DVDやビデオが存在する以前に、映画を見ることで、われわれの何が鍛えられたかというと、動体視力です。流れ星のように、一瞬、画面に生起した運動をどこまで見ることができるか。大きなスクリーンに上映された場合はますますそうですが、映画の一つの画面に込められた一瞬ごとの情報量はめちゃくちゃに多い。その中である種の中心化がなされていて、映画作家も構図のうえで、あるいは照明の具合によって、さらには被写体との距離によって、「ここを見ろ」という一点を示しているし、確かにそうしたところは見なきゃいけない。しかし、あくまで文化的な制度にすぎないこの中心化にさからい、周縁に追いやられているものだって、われわれの瞳には見えてしまう。ときには映画作家がまったく意図していないものが、われわれの感性を揺るがすことだってあります。ゴダール的にいうなら、映画は「一秒間に二四の死」からなっていますが、その「二四の死」にどこまで立ち会いうるかという動体視力の問題として、一九六〇年代まで映画はあったのです。

 「動体視力」というのが、映像の中で繰り返される「運動」・「身ぶり」に着目した評論を書いている蓮實氏らしい言葉ですね。いいショットを見逃してなるものかとスクリーンを凝視ている姿が浮かんできます。

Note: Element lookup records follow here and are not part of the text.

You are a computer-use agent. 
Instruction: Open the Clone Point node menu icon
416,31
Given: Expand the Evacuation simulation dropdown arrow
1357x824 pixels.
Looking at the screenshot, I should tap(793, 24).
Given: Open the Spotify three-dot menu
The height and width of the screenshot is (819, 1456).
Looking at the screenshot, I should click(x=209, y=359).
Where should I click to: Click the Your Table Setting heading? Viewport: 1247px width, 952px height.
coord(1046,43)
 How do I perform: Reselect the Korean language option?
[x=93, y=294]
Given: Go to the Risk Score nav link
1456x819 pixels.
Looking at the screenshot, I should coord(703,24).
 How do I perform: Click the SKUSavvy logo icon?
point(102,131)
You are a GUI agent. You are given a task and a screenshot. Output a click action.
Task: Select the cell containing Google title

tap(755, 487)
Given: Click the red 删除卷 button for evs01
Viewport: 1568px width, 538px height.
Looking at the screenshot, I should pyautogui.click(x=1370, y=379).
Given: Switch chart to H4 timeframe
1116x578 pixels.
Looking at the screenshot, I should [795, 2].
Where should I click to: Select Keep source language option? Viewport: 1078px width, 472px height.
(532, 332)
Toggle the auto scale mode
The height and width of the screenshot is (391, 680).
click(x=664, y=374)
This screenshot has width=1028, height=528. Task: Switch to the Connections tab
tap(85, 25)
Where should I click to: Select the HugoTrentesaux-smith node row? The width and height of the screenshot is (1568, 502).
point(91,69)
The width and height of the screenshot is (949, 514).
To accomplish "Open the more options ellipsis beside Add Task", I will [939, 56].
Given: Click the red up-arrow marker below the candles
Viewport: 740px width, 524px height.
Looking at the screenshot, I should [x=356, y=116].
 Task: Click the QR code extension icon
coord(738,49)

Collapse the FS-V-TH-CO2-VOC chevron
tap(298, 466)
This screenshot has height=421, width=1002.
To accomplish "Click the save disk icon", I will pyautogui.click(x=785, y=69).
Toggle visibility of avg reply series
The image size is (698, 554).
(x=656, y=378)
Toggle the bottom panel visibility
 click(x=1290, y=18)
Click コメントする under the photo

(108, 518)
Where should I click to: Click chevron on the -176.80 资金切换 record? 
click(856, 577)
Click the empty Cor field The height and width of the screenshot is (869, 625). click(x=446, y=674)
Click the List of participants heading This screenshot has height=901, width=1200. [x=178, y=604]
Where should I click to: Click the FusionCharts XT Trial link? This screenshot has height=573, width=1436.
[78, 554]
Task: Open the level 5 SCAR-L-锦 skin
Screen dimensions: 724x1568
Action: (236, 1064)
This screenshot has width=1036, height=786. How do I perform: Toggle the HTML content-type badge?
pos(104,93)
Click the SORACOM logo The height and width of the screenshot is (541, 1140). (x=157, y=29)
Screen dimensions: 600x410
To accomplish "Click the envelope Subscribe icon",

また、「私も作品を見たあとでノートはとりませんが、動体視力がとらえた画面の運動は、それを言葉にしたとたんに記憶から遠ざかってしまうからです」とも述べています。
 私たちは、ビデオやDVDの出現によって、いつでもどこでもなんどでも見られる便利な世の中に生きていますが、それゆえに、この「動体視力」を弱めていってしまっている気がします。映画鑑賞の原点はやはり「動体視力」の鍛錬ですよね。